**SELECTION**
•••••
Cabinets and Hardware

Then, I finished painting the cabinets and added the hardware. The painting process was easy, as these cabinets were unfinished. I should use a primer but I just used a paint that had paint and primer in one. Believe it or not, I only needed to apply two coats, without a primer and all! I did spray it down with a clear satin polycrylic spray. If you use this product, please be sure to be in a well ventilated area.

There was a slight hiccup with the hardware. Two of the handles weren’t installing level and drove me mad, so I filled in the holes with wood filler and started over. Do you ever have that problem, where you just can’t get it right? It ended up working out, I just had to keep trying.

My focus face, this handle was not going in easy!
You can see I struggled on the middle drawer as well. That’s wood filler you’re seeing (Insert Face Palm)
•••••
**TASK DATA**
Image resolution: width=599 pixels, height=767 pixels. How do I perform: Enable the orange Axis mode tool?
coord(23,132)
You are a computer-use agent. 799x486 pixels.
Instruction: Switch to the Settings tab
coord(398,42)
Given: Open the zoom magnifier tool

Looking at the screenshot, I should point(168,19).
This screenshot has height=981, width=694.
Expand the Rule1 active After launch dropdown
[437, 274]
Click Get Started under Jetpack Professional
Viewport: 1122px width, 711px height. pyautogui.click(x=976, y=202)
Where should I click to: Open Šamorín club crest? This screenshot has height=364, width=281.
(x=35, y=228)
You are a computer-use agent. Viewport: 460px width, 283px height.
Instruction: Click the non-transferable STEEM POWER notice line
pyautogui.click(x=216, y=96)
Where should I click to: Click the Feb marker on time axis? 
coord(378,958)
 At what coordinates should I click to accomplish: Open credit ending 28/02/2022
•••••
**PROMPT 1**
Collect every line of the records that contains the string "Open", matching case exactly.
**PROMPT 2**
Extend the cabinet painting and hardware post, picking up after its last sentence.

**EXERCISE ANSWER 1**
Given: Open the zoom magnifier tool
Where should I click to: Open Šamorín club crest? This screenshot has height=364, width=281.
 At what coordinates should I click to accomplish: Open credit ending 28/02/2022

**EXERCISE ANSWER 2**
Don’t worry, I sanded it down and painted over it and you can’t even tell now that I had an oops! Its not a DIY if there isn’t at least one oops involved. Backtracking for a second… Did you see that GIANT sign above?? Southern Oregon Signs made and installed that for me! I promise it looks better in person. Unfortunately for my picture quality, I have a toddler and most of my DIYs happen during nap time and bed time, when low light is an issue. It’s pretty crazy seeing something you created up on the wall like that. 

Plan of Attack

I plan on finishing up the painting next so I can get rid of all of these paint trays and drapes and then starting on the trim work. Once the trim work is done, I’ll tackle the countertop. I’ve been waiting for him to have a day off to help me out because its a bit too heavy for me to hold and cut by myself. Plus, with the cabinets being installed on an L shape, I’ll need to make a miter cut, which I’ve never done with counters before. EEK! I’m going to try to make a template first to cut from so if I make a mistake the first time, I’m not ruining an expensive piece.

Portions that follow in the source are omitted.